::: Extracted text :::

Retaining staff will be key
Our survey makes it clear that investing in people is the key focus for hospitality businesses, with 30% saying they plan to spend on upskilling their employees and 26% on increased benefits for staff.
Interestingly, despite recruitment challenges in hospitality having been much discussed in the media since the end of lockdown measures, half of our respondents (50%) say it’s easier now than it was 12 months and 18 months ago. Only one in 10 (12%) say it poses a bigger challenge over the same timeframe.
But that isn’t to say that managing the workforce is any easier. In fact, our data shows that the cost-of-living crisis is taking a toll on morale and causing companies to take measures to improve employee satisfaction and retention. The most common challenges here are increased levels of absence (33%), issues associated with ‘quiet quitting’ behaviours (29%), staff reluctance to attend a physical workplace (27%) and employee motivation (25%).

:::

• **Task set**
1) According to the hospitality survey text, what share of respondents say recruitment is easier now than it was 12 and 18 months ago?
2) Please list every workforce challenge the hospitality survey text names as most common, with the percentage given for each.
3) Carry on the hospitality survey text, starting right after its last sentence.
The listing that comes next is separate material and has no connection to the hospitality survey text.

::: Record excerpts :::

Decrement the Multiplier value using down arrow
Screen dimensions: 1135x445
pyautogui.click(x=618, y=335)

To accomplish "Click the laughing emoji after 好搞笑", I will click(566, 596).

:::
::: Record excerpts :::

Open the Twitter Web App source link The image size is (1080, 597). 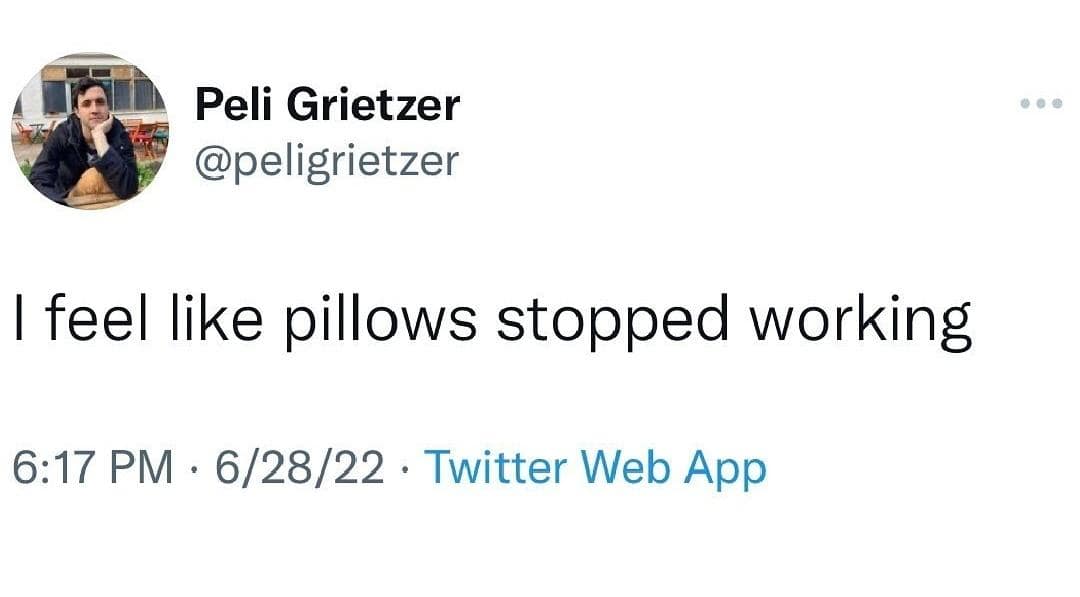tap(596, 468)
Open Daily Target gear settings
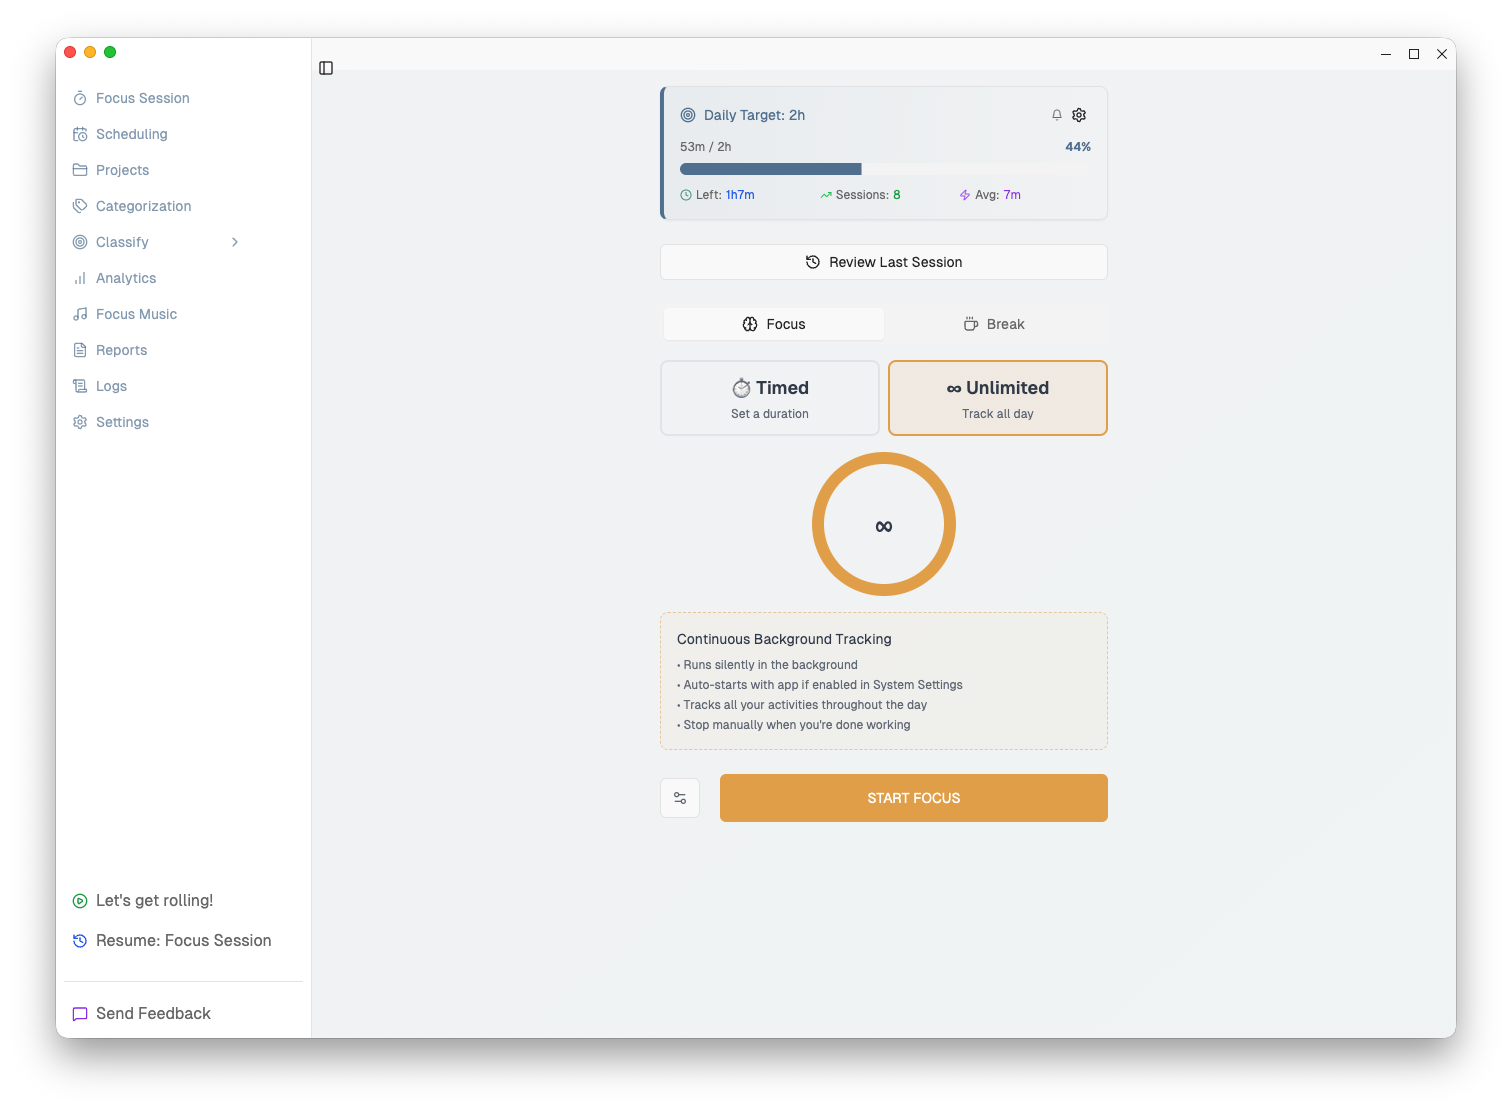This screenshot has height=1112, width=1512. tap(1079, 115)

:::

• **Answers to the exercises**
1) Half of them (50%).

2)
- Increased levels of absence (33%)
- Issues associated with ‘quiet quitting’ behaviours (29%)
- Staff reluctance to attend a physical workplace (27%)
- Employee motivation (25%)

3)
“The big employment impact we’ve seen in hospitality in recent years is the departure of many European workers previously living and working in the UK, following first Brexit and then the coronavirus crisis.
This has significantly depleted the available talent pool for good hospitality employees, and so it’s no surprise that upskilling has become a priority for many businesses.”
Katherine Maxwell, Partner
Supporting transgender employees
All respondents are doing something to better integrate/support transgender employees, including bringing in new training programmes (35%) and installing gender neutral bathrooms (36%), and one in four (25%) are actively looking to hire transgender employees.